Politics Magazine

The Lay of the Land

Posted on the 18 January 2015 by Erictheblue

RF

I'm coming toward the conclusion to The Lay of the Land, the third installment in Richard Ford's Frank Bascombe chronicle.  In his New York Times review, Michiko Kakutani wrote:

This novel showcases many of Mr. Ford’s gifts: his ability to capture the nubby, variegated texture of ordinary life; his unerring ear for how ordinary people talk; his talent for conjuring up subsidiary characters with a handful of brilliant brushstrokes. But it is a padded, static production, far more overstuffed with unnecessary asides and digressions than its predecessors.
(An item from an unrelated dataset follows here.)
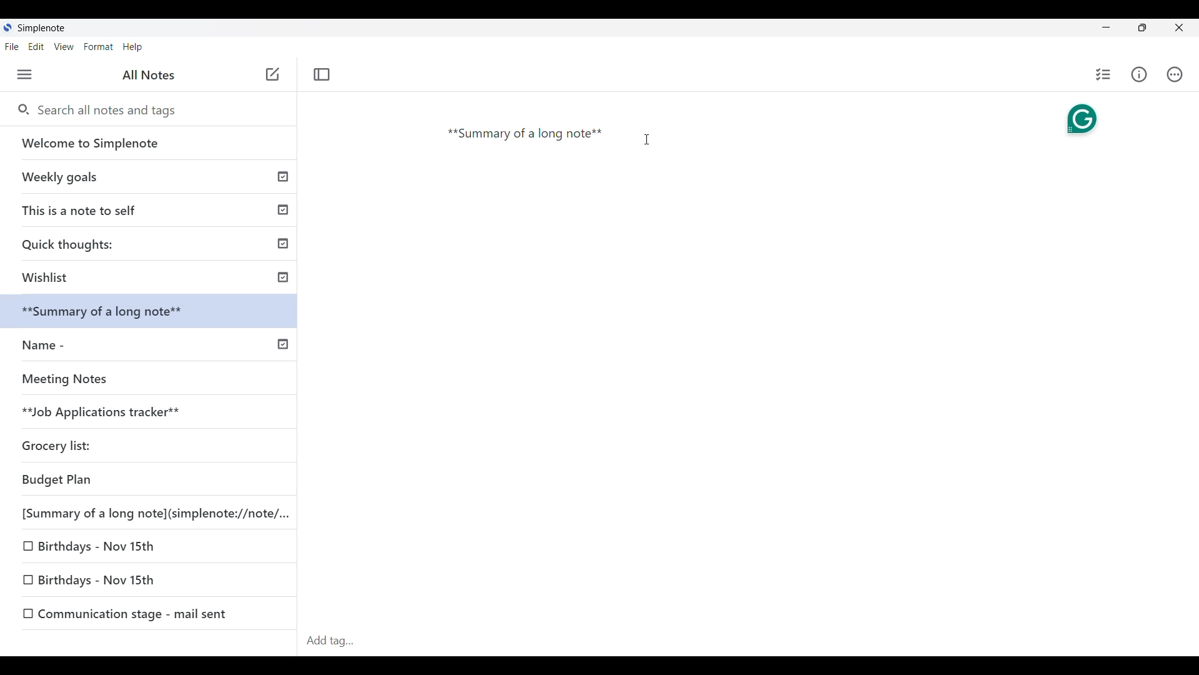  What do you see at coordinates (150, 143) in the screenshot?
I see `Welcome to Simplenote` at bounding box center [150, 143].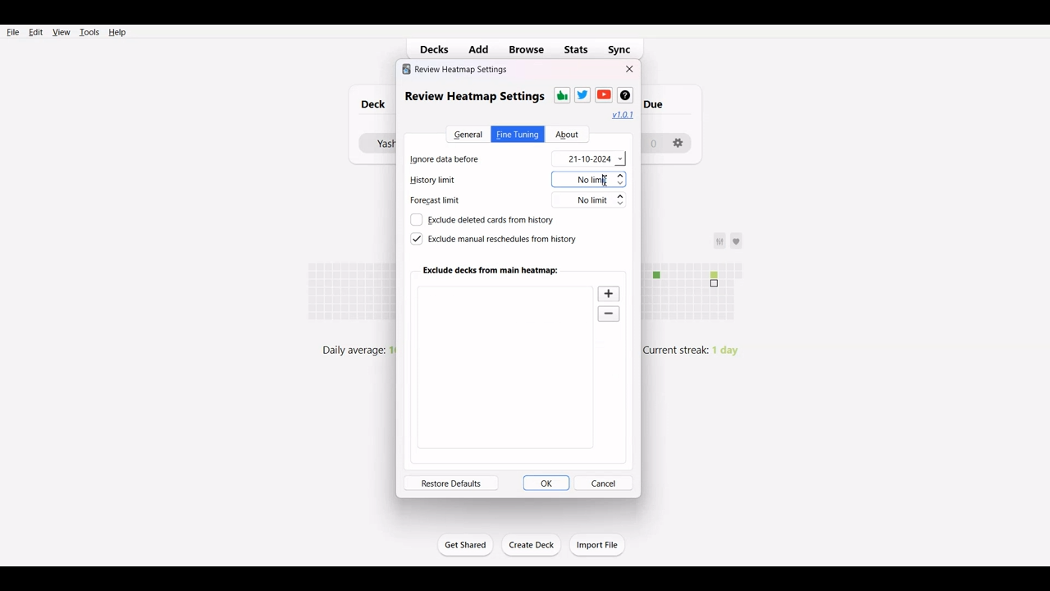 This screenshot has height=591, width=1050. Describe the element at coordinates (526, 50) in the screenshot. I see `Browse` at that location.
Nearly every minute of these three days in Frank’s life is chronicled in this nearly 500-page volume, which means that the reader has to hear about every time he needs to visit the men’s room, every time he gets in his car, every time he has a phone conversation.

As an instance of Ford's "talent for conjuring up subsidiary characters with a handful of brilliant brushstrokes," I put forward the following one-sentence "conjuring" of a character--an ex of Frank's friend Wade--who never appears on stage:

Lynette was Wade's wife number two, a tiny Texas termagant and Catholic crackpot who left him to enter a Maryknoll residence in Bucks County, where she became a Christian analyst auditing the troubled life stories of others like herself, until she had an embolism, assigned her benefits to the nuns and croaked.

I'm not wholly unsympathetic to Kakutani's view, but I suspect that, if asked whether this side flight or that one or another or another or this one or that in this long sprawl of a book should have been trimmed, I'd have a hard time voting to cut almost any particular passage.  Certainly Ms Maryknoll has to stay.  It's been said that in books about baseball no one ever hits a foul ball.  Well, Frank fouls some off, and I guess I like seeing those swings as well.